Risk-Adjusted Performance

5 of 100

 
Weak
 
Strong
Modest
Compared to the overall equity markets, risk-adjusted returns on investments in Arq Inc are ranked lower than 5 (%) of all global equities and portfolios over the last 90 days. Even with relatively weak basic indicators, Arq reported solid returns over the last few months and may actually be approaching a breakup point.

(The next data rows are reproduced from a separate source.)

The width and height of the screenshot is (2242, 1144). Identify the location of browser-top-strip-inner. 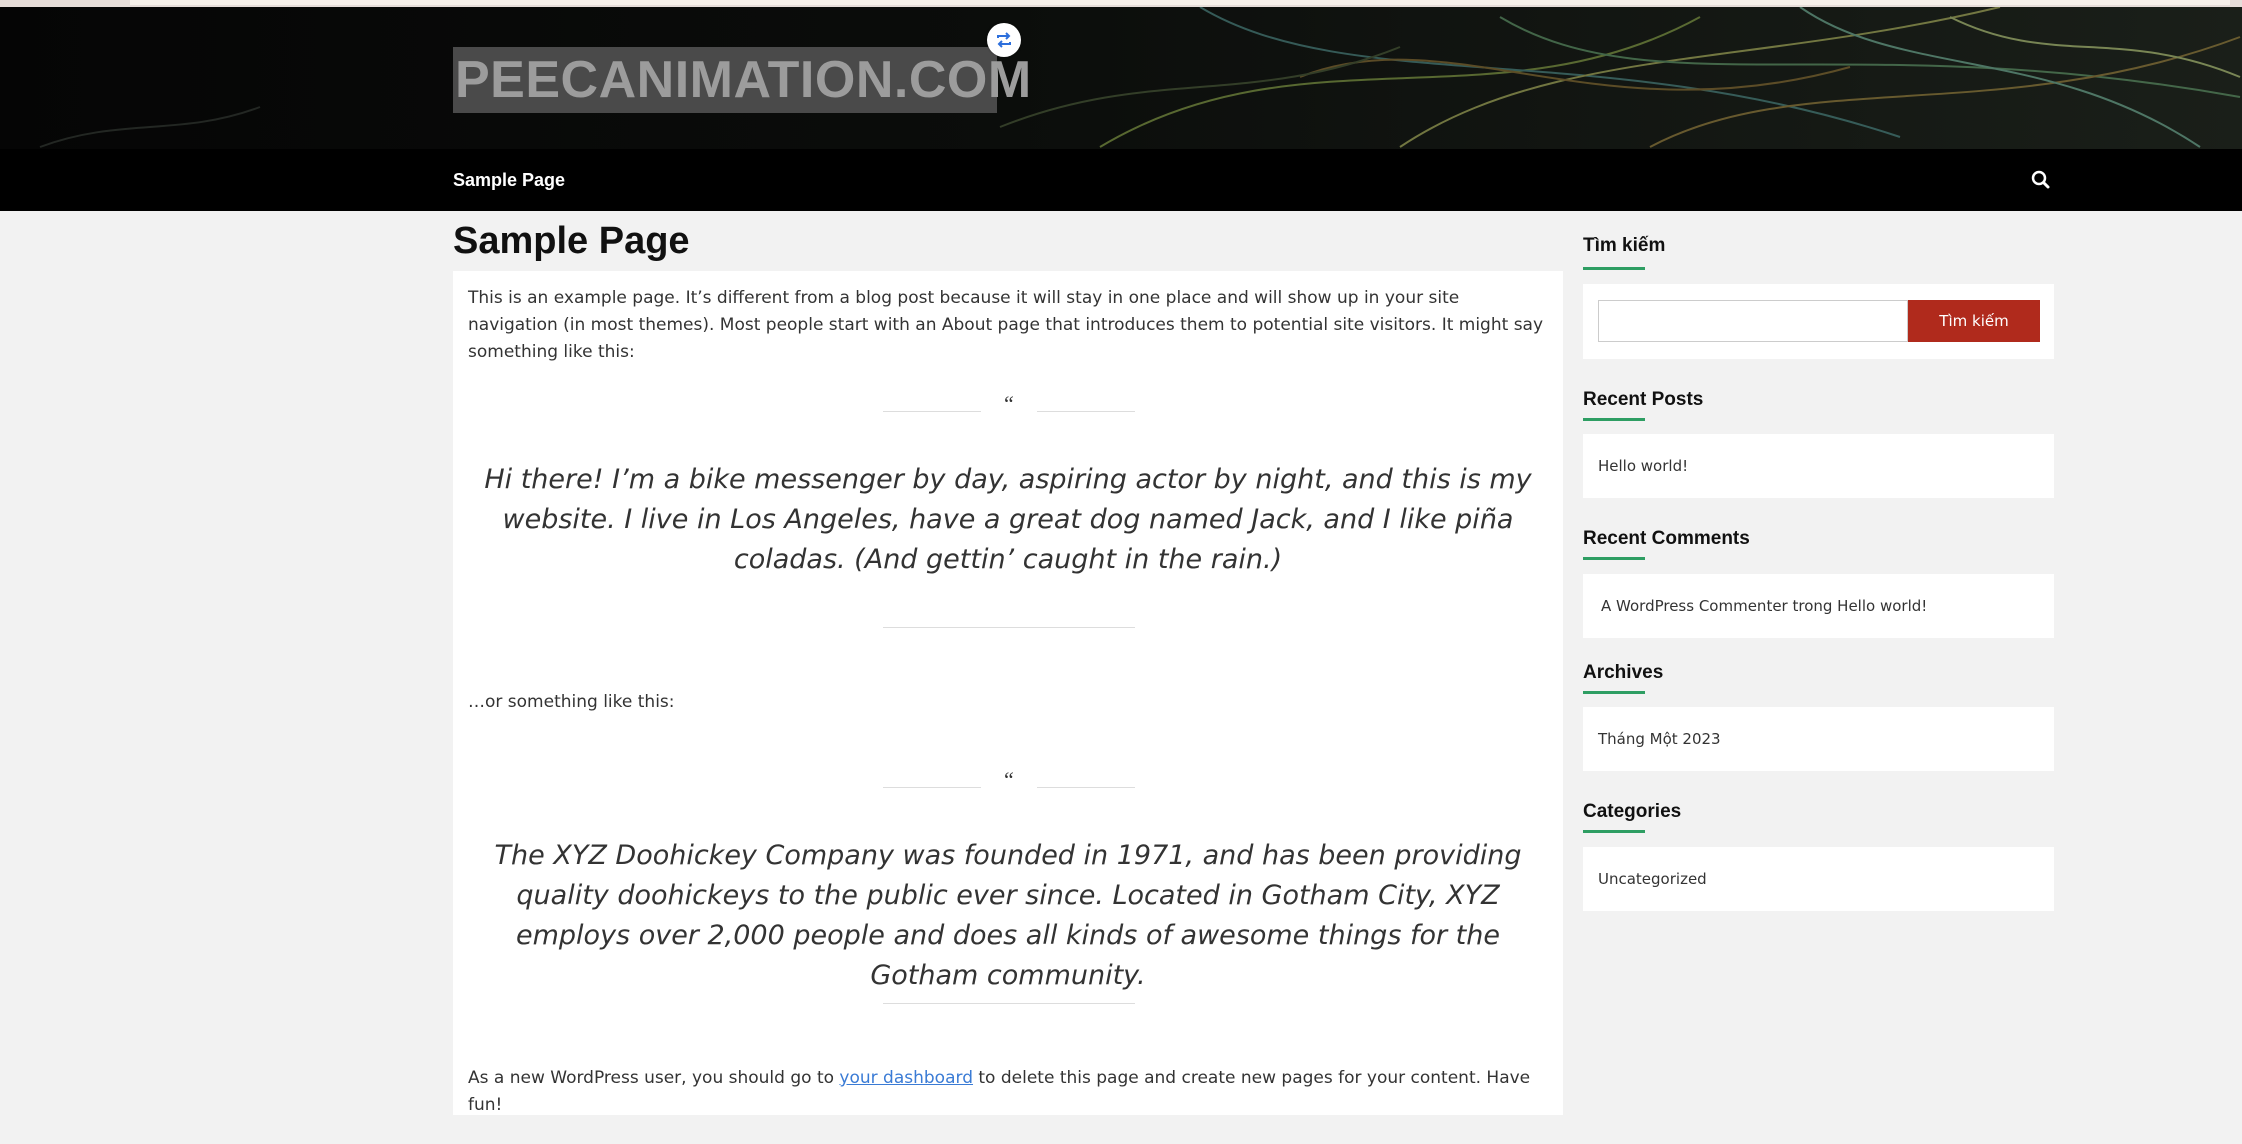
(1180, 2).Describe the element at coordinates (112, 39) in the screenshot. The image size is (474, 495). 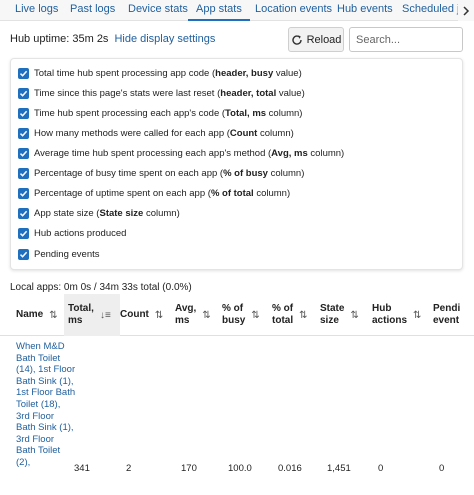
I see `hub-uptime: Hub uptime: 35m 2s Hide display settings` at that location.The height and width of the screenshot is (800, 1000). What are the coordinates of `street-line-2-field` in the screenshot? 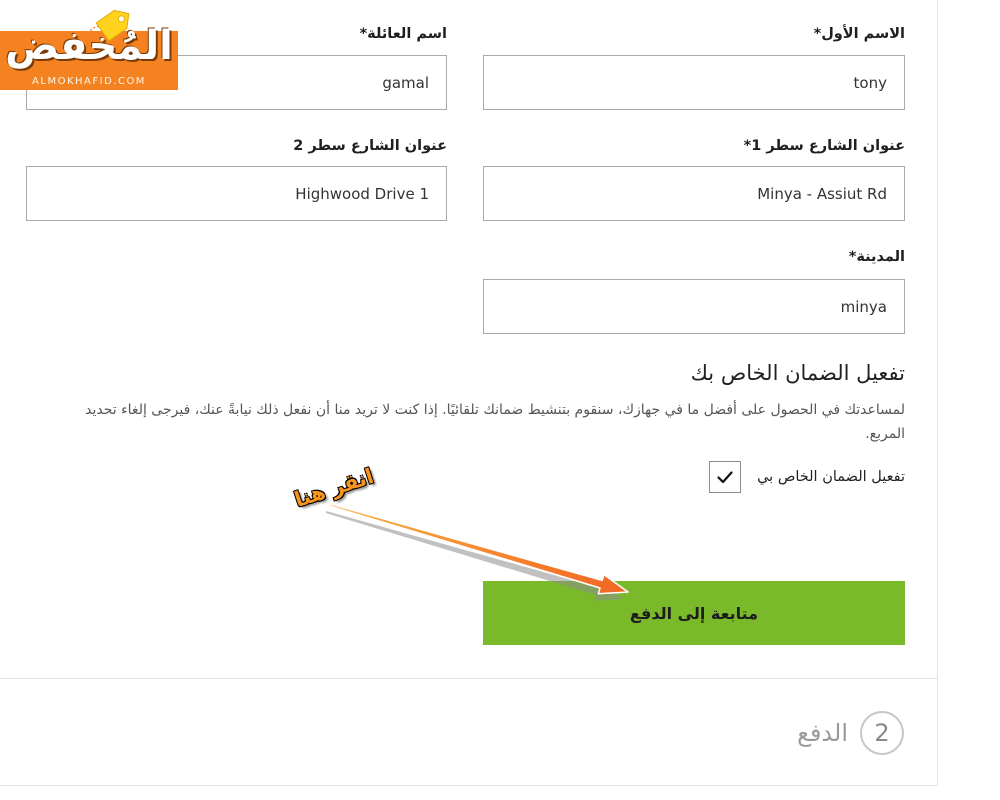 It's located at (236, 194).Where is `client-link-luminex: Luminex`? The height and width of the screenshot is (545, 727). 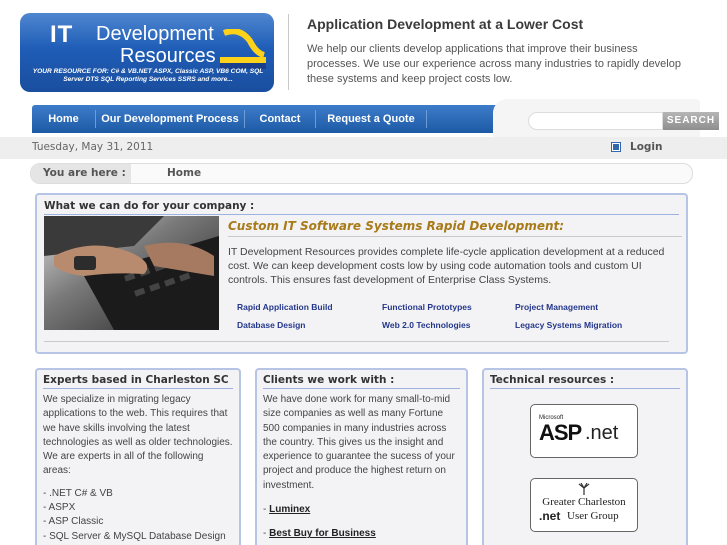 client-link-luminex: Luminex is located at coordinates (290, 510).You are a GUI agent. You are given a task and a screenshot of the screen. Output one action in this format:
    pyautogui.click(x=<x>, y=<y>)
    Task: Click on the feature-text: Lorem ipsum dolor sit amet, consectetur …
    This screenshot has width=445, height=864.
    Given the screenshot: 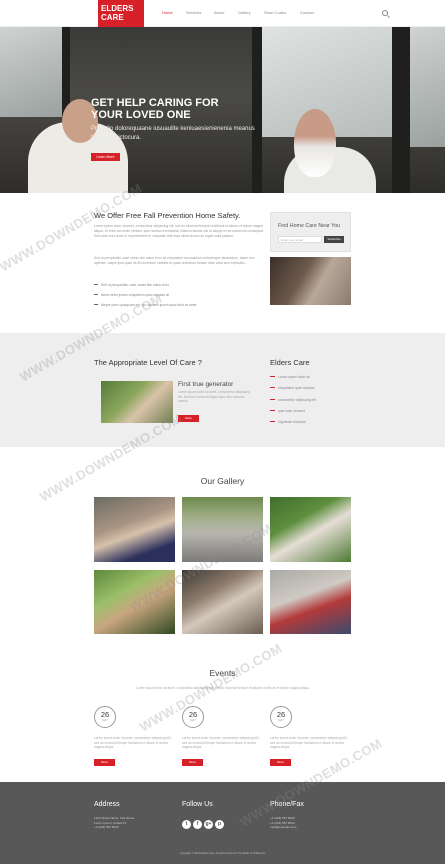 What is the action you would take?
    pyautogui.click(x=214, y=396)
    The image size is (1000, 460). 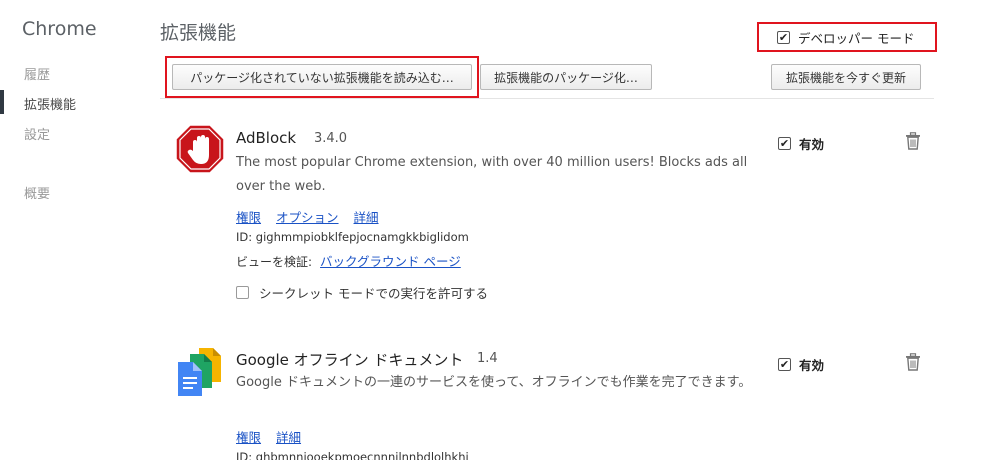 What do you see at coordinates (50, 104) in the screenshot?
I see `sidebar-item-extensions: 拡張機能` at bounding box center [50, 104].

Mesa Air and Arq Volatility Contrast

   Predicted Return Density   
       Returns  

Pair Trading with Mesa Air and Arq

The main advantage of trading using opposite Mesa Air and Arq positions is that it hedges away some unsystematic risk. Because of two separate transactions, even if Mesa Air position performs unexpectedly, Arq can make up some of the losses. Pair trading also minimizes risk from directional movements in the market. For example, if an entire industry or sector drops because of unexpected headlines, the short position in Arq will offset losses from the drop in Arq's long position.
The idea behind Mesa Air Group and Arq Inc pairs trading is to make the combined position market-neutral, meaning the overall market's direction will not affect its win or loss (or potential downside or upside). This can be achieved by designing a pairs trade with two highly correlated stocks or equities that operate in a similar space or sector, making it possible to obtain profits through simple and relatively low-risk investment.
Check out your portfolio center.
Note that this page's information should be used as a complementary analysis to find the right mix of equity instruments to add to your existing portfolios or create a brand new portfolio. You can also try the Correlation Analysis module to reduce portfolio risk simply by holding instruments which are not perfectly correlated.